Quote the lines of the listing below, starting at the line that contains "864x597 pixels. At" and continuing through the end of the listing, and omit the pictures from your reply.

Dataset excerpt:
....................

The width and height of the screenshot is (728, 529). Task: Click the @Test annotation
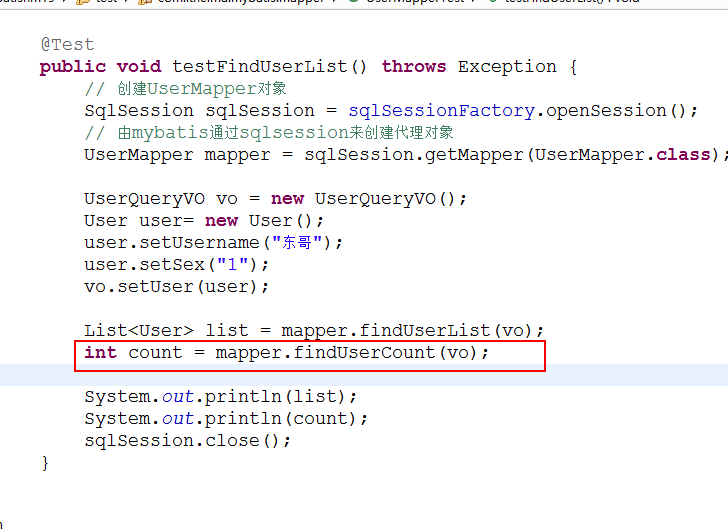pyautogui.click(x=67, y=45)
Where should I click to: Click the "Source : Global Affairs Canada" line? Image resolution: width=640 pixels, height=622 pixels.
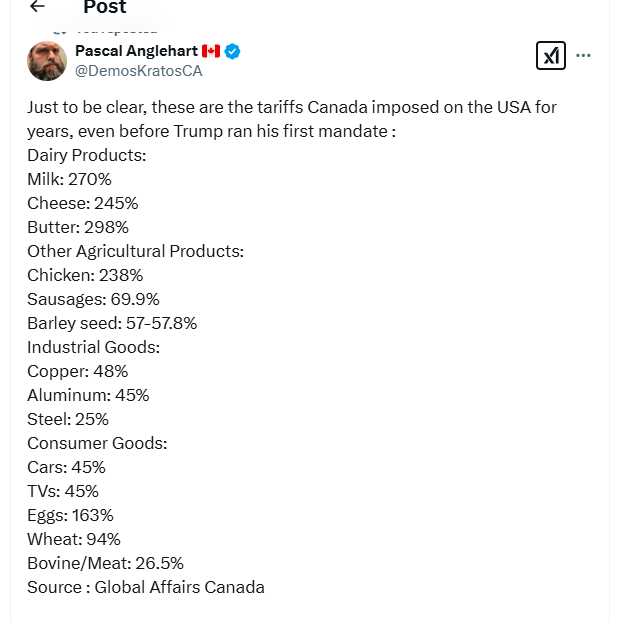coord(146,587)
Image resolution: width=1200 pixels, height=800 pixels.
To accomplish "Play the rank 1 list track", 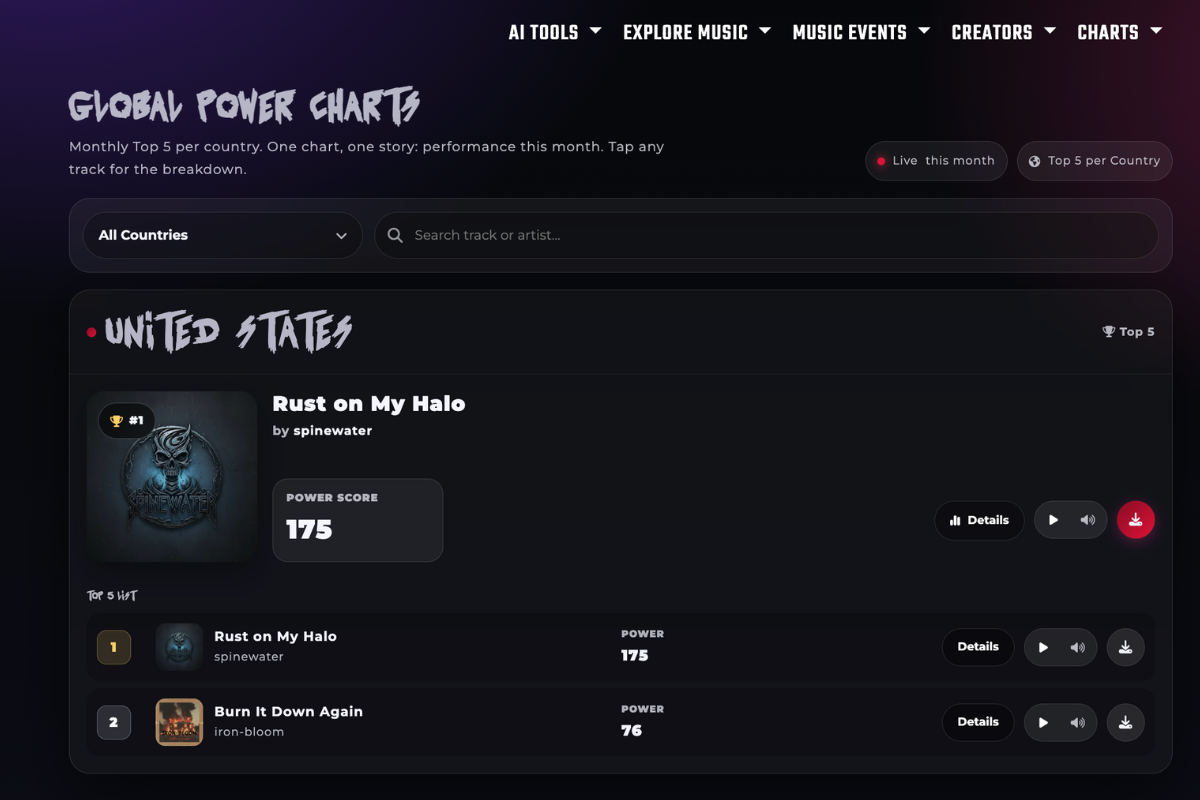I will (x=1043, y=647).
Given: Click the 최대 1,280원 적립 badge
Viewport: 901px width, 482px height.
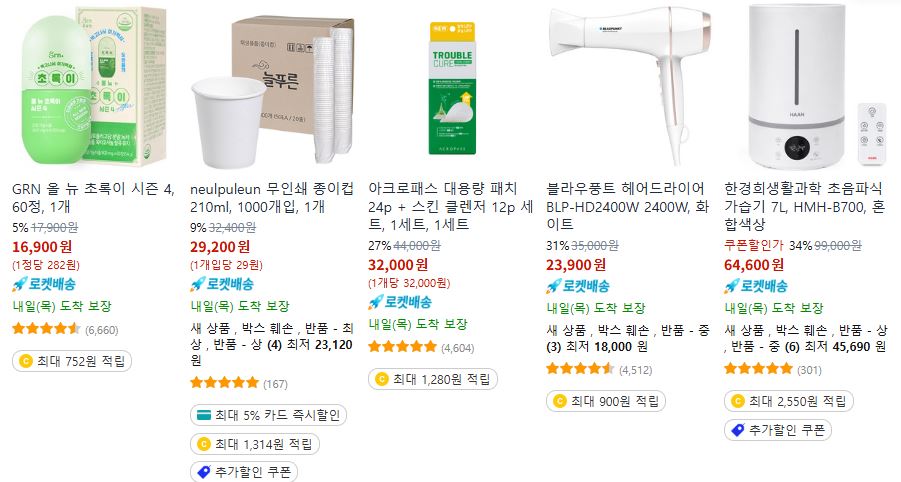Looking at the screenshot, I should point(433,379).
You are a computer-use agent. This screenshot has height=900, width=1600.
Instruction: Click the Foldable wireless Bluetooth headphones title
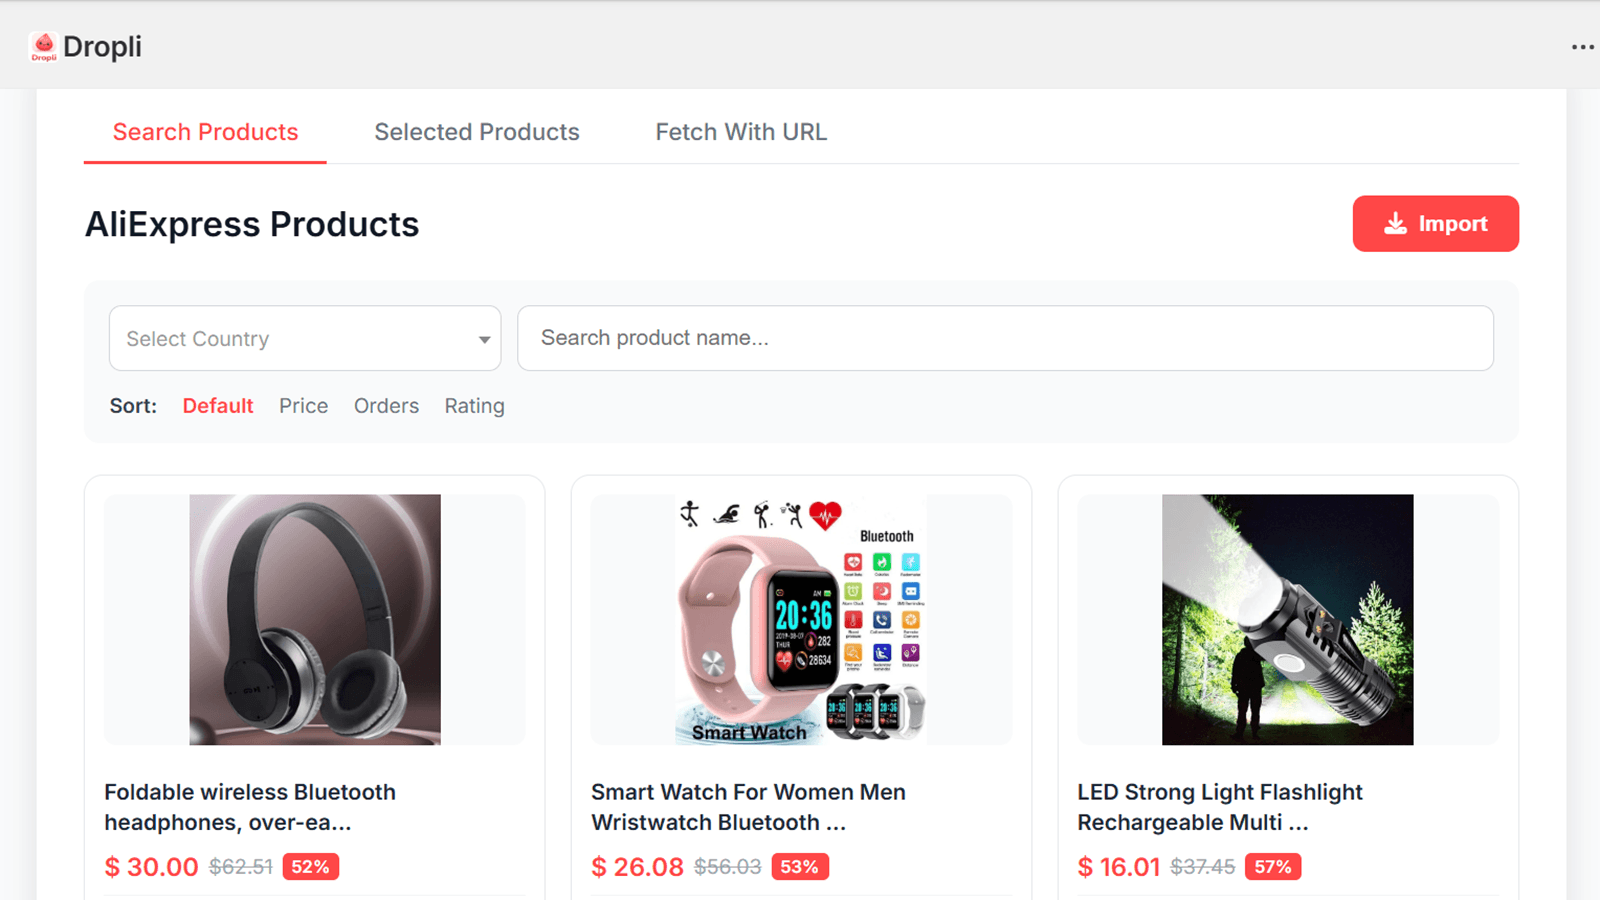coord(250,807)
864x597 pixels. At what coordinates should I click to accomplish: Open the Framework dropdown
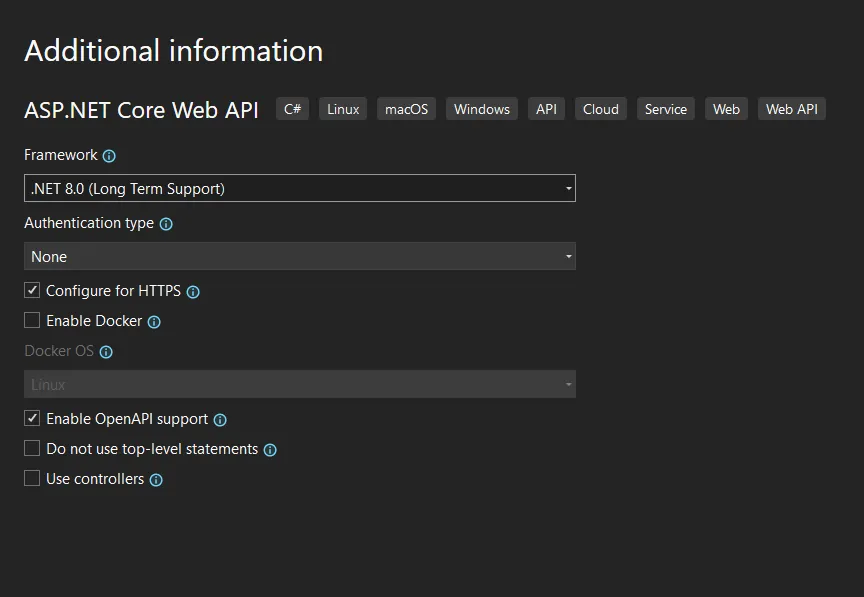pyautogui.click(x=568, y=188)
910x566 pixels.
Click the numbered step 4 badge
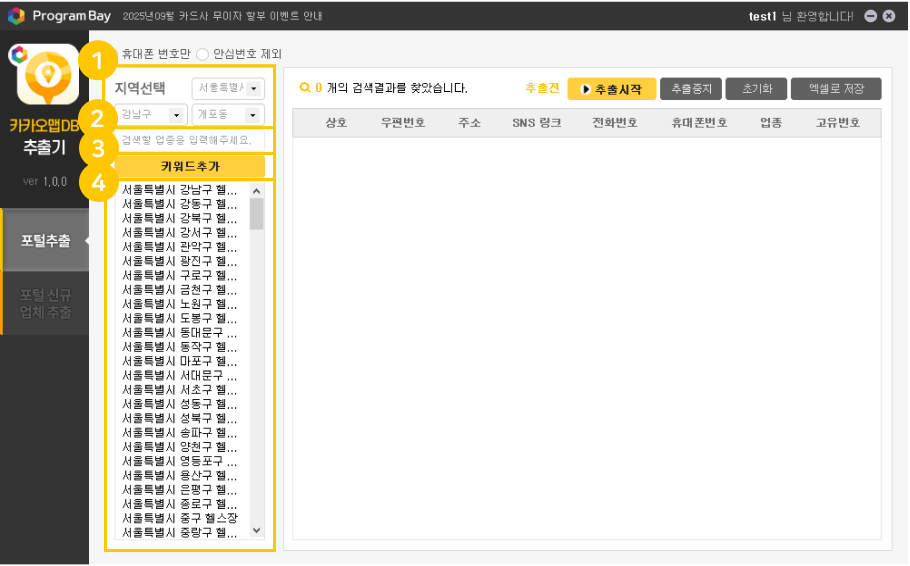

....................

Final answer:
864x597 pixels. At what coordinates should I click to accomplish: Open the Framework dropdown
pyautogui.click(x=568, y=188)
910x566 pixels.
Click the numbered step 4 badge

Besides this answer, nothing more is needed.